▸ Brief
No line before the one containing "Screen dimensions: 700x400" should appear; that line and all lines after it, through the end of the data, are to be set down exactly.

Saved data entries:
_ _ _ _ _

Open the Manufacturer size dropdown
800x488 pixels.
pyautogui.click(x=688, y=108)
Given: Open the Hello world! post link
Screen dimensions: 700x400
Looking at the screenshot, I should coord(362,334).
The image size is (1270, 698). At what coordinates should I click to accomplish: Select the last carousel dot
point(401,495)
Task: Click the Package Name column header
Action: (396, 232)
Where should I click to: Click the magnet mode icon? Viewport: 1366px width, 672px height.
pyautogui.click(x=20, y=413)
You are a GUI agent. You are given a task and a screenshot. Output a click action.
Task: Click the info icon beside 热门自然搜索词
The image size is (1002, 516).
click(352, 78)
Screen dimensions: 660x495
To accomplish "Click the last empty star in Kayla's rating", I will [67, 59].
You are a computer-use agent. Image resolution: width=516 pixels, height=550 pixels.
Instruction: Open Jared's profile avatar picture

_ _ _ _ _

▸ Solution to the exercise
Screen dimensions: 700x400
Looking at the screenshot, I should coord(362,334).
The image size is (1270, 698). At what coordinates should I click to accomplish: Select the last carousel dot
point(401,495)
Task: Click the Package Name column header
Action: (396, 232)
Where should I click to: Click the magnet mode icon? Viewport: 1366px width, 672px height.
pyautogui.click(x=20, y=413)
You are a GUI agent. You are given a task and a screenshot. Output a click action.
Task: Click the info icon beside 热门自然搜索词
The image size is (1002, 516).
click(352, 78)
Screen dimensions: 660x495
To accomplish "Click the last empty star in Kayla's rating", I will [67, 59].
You are a computer-use agent. Image resolution: width=516 pixels, height=550 pixels.
Instruction: Open Jared's profile avatar picture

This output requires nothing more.